• Task data

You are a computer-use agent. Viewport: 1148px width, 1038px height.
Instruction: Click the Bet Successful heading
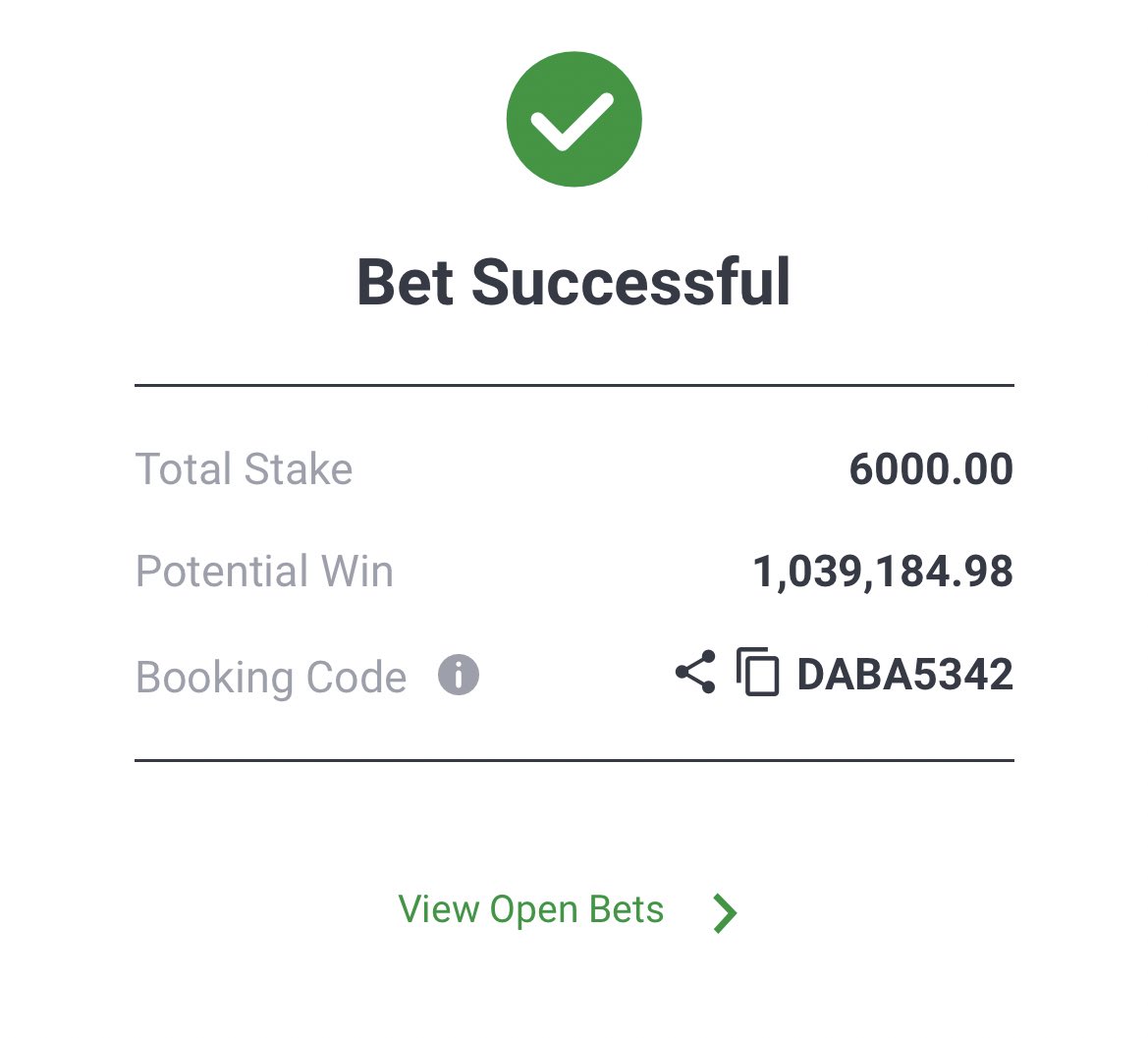pyautogui.click(x=574, y=282)
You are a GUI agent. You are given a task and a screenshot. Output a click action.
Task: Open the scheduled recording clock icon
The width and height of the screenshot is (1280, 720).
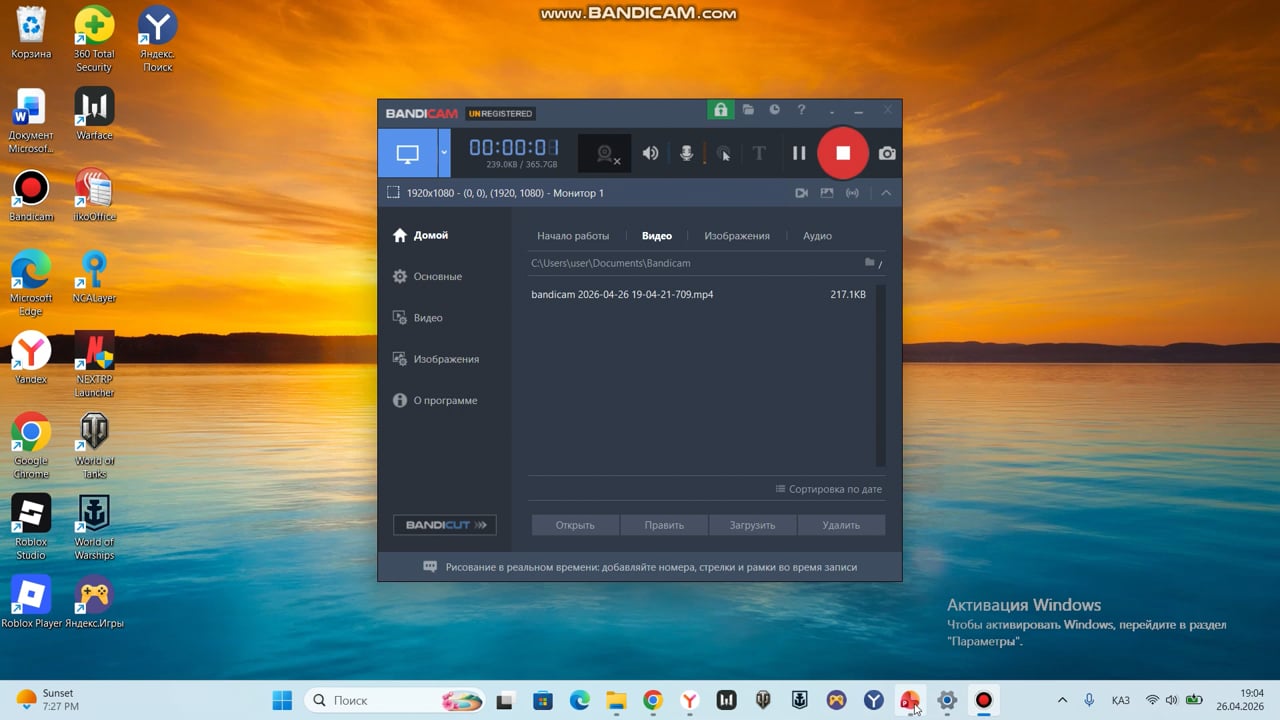774,110
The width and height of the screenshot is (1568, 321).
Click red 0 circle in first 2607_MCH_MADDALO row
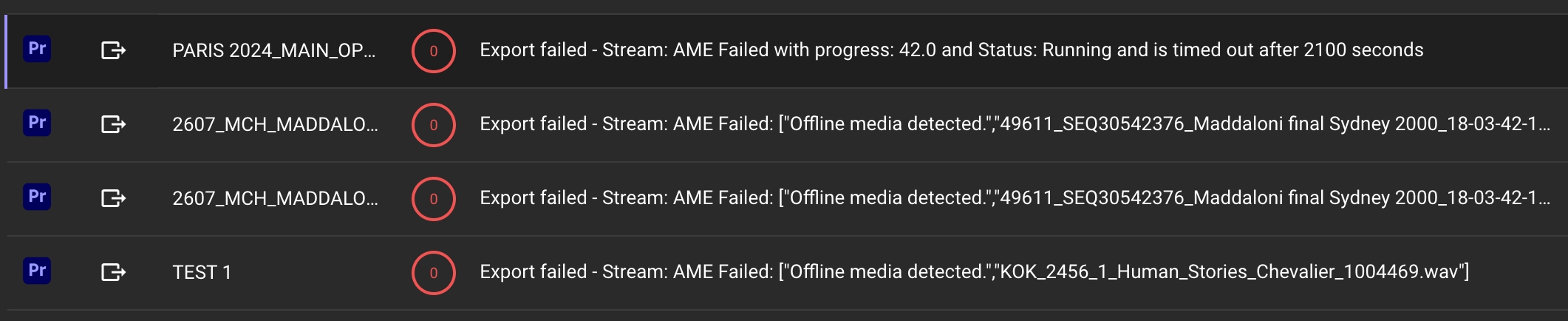tap(433, 125)
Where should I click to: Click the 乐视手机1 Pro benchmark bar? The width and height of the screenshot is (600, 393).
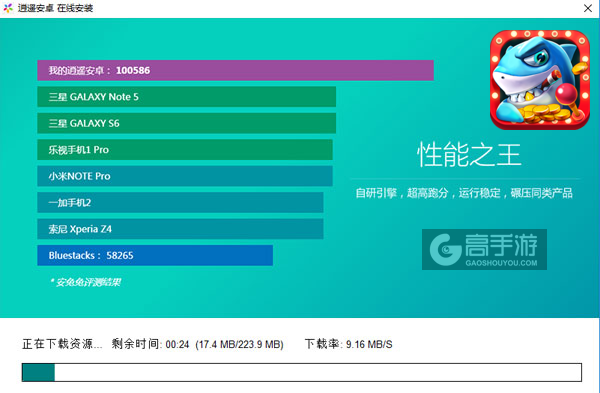point(185,149)
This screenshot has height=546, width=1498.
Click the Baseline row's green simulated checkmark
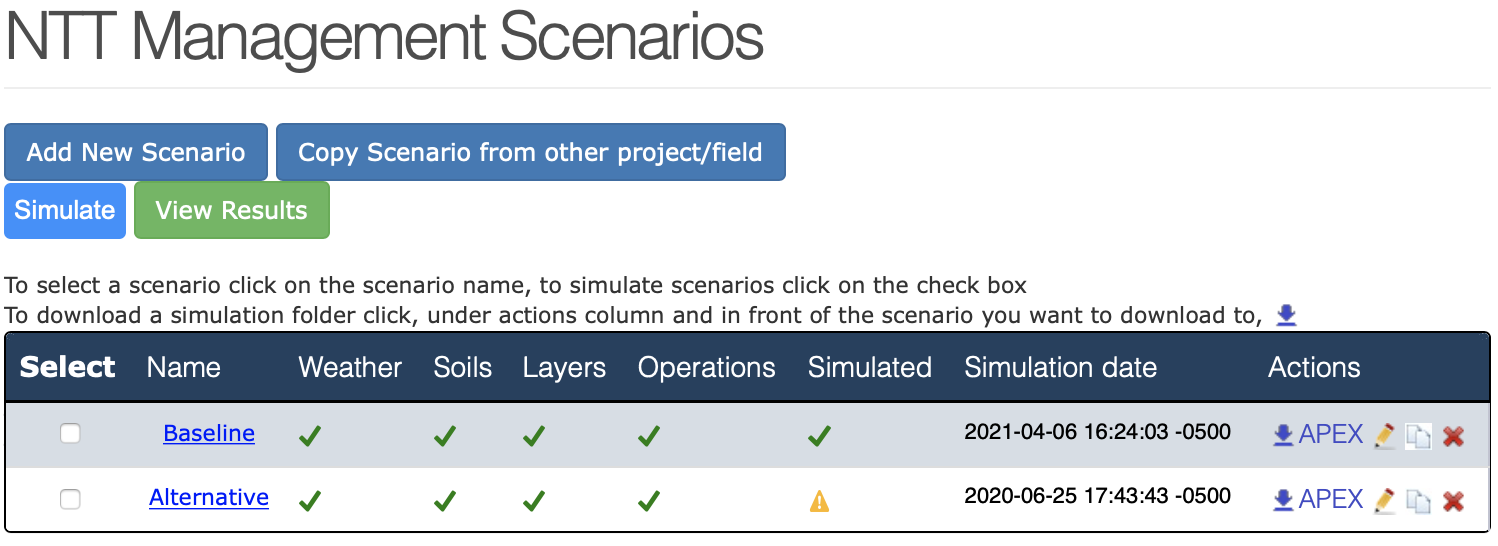point(819,436)
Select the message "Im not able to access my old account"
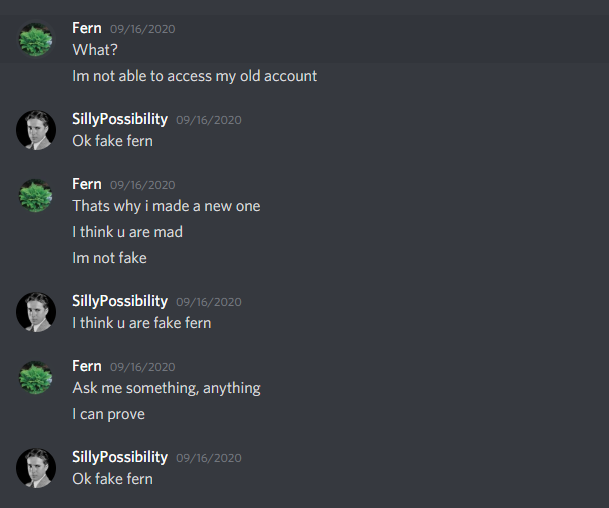 click(195, 76)
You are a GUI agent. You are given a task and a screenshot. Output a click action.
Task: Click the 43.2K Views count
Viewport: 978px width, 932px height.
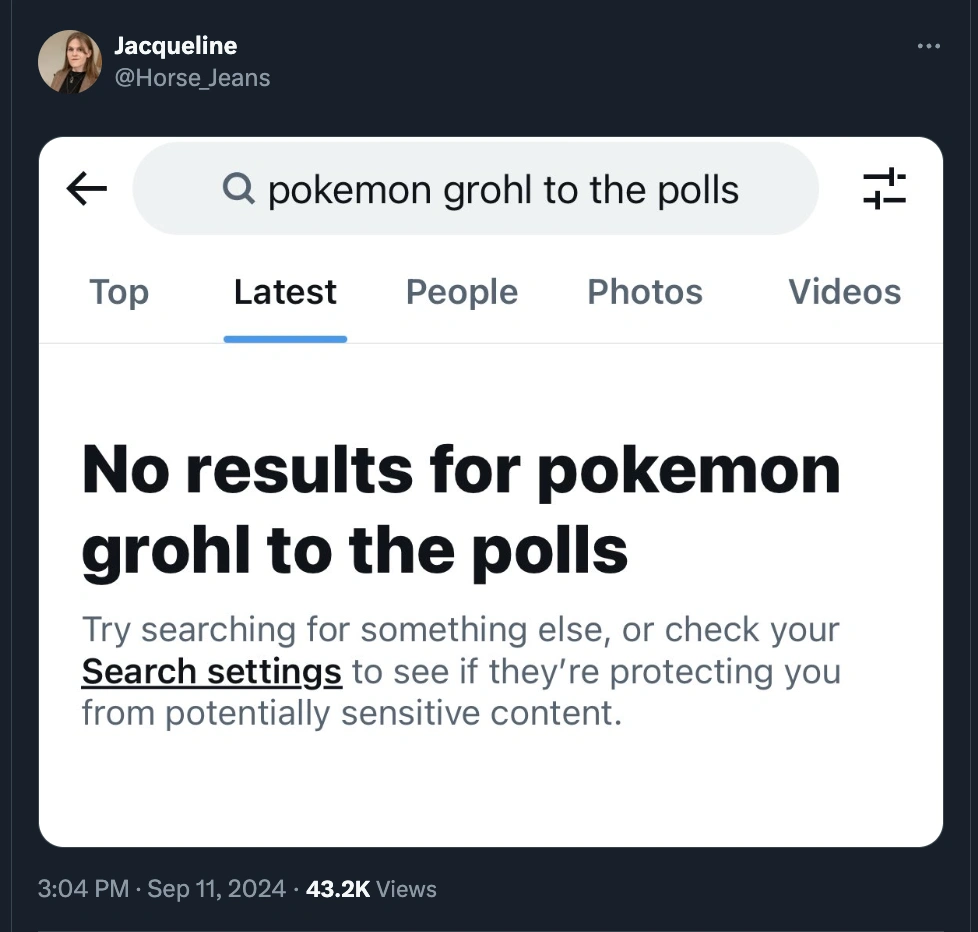click(371, 888)
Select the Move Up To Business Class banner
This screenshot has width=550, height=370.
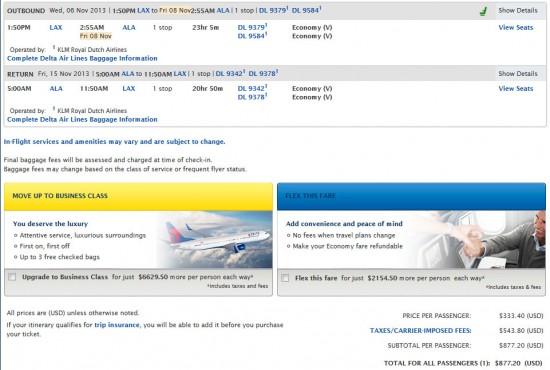coord(138,196)
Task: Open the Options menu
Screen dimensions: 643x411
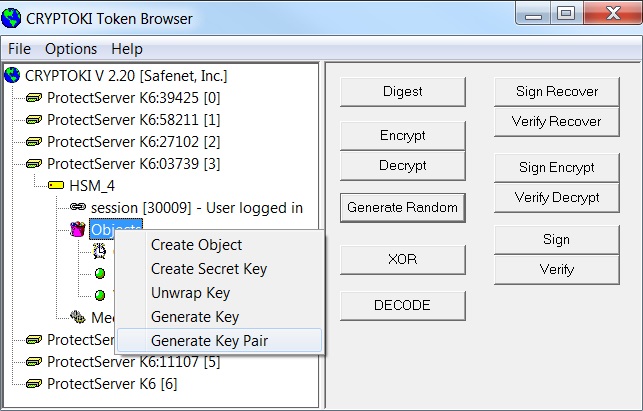Action: click(71, 49)
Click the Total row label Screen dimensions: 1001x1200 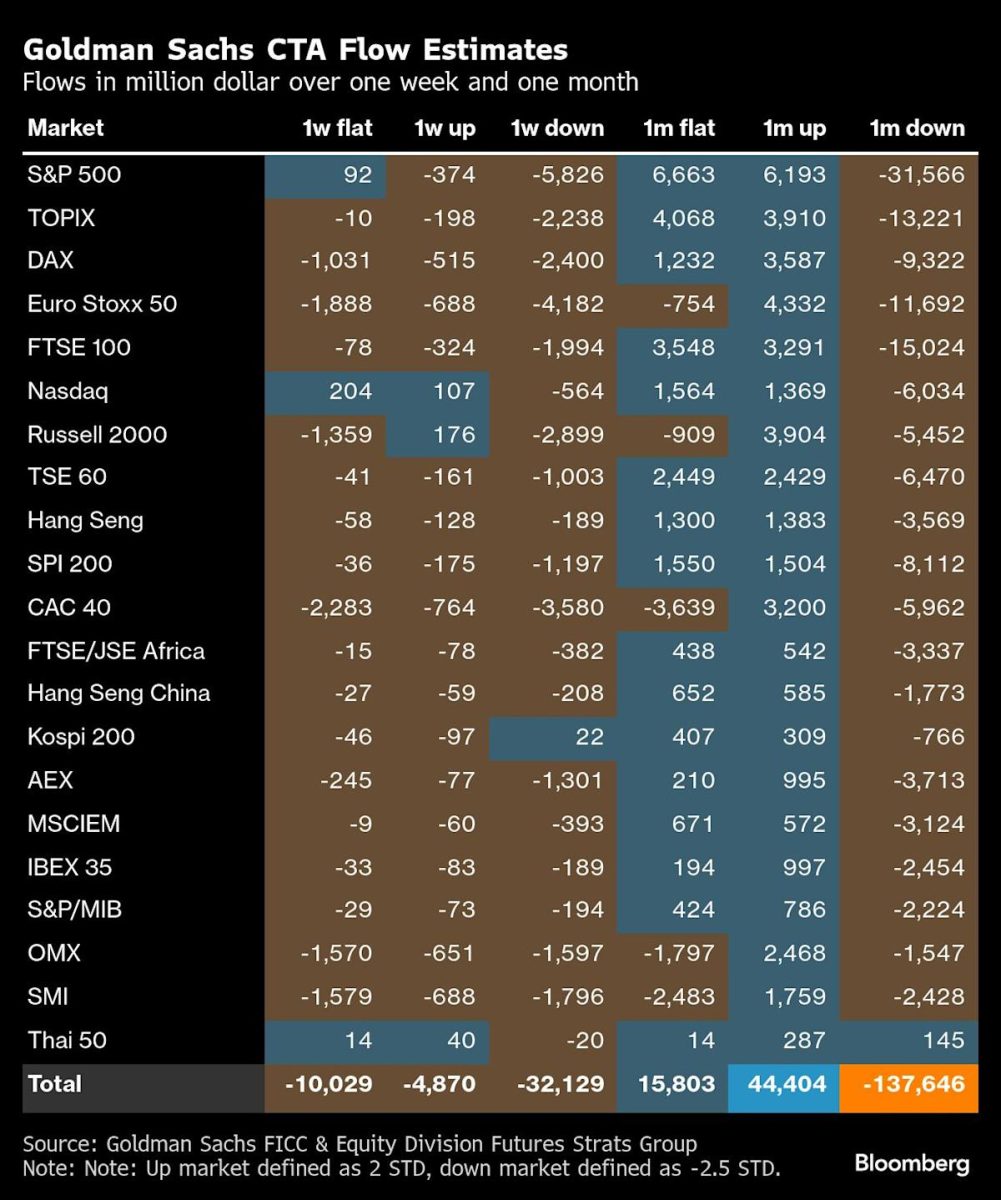55,1084

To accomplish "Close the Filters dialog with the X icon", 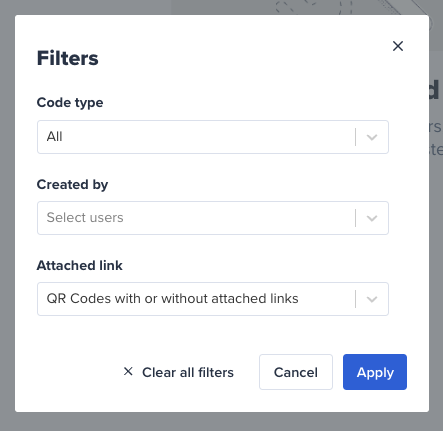I will (x=398, y=46).
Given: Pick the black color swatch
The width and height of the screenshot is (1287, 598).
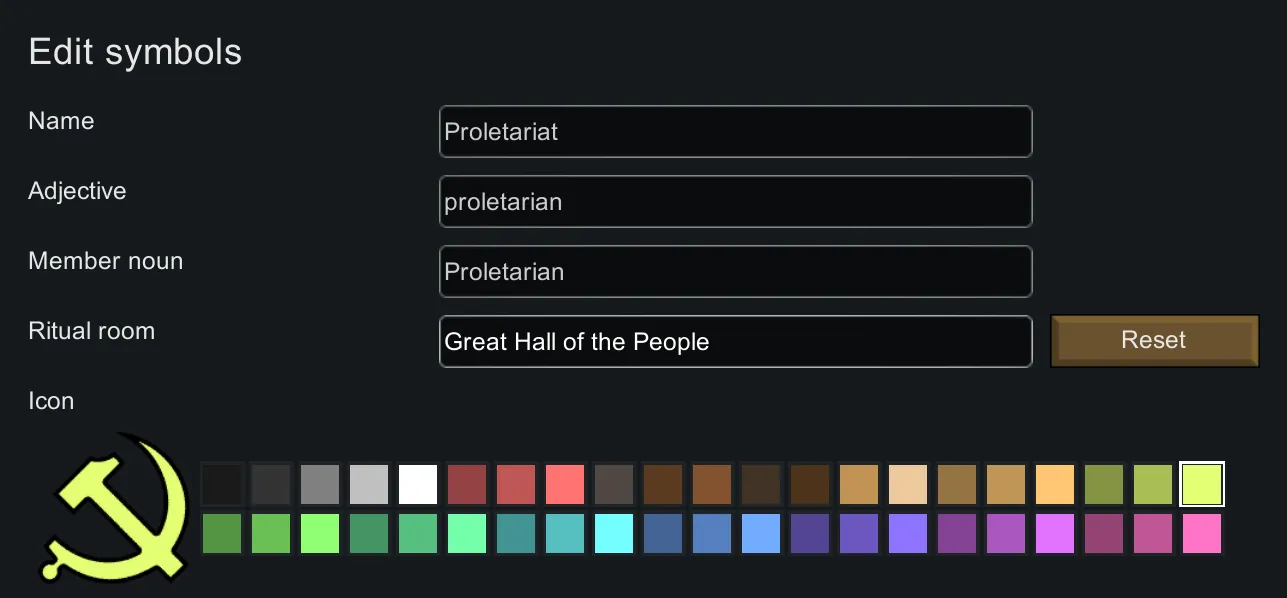Looking at the screenshot, I should click(222, 484).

• What is expected
Locate each line in the material above that contains the word "height", and copy those lines out.

• Result
You are a computer-use agent. Viewport: 1148px width, 1038px height.
The width and height of the screenshot is (1280, 720).
The width and height of the screenshot is (1568, 321).
Where should I click to: Click the 乐视手机1 Pro benchmark bar? The width and height of the screenshot is (600, 393).
This screenshot has height=546, width=1498.
Viewport: 978px width, 932px height.
This screenshot has width=550, height=370.
The width and height of the screenshot is (1287, 598).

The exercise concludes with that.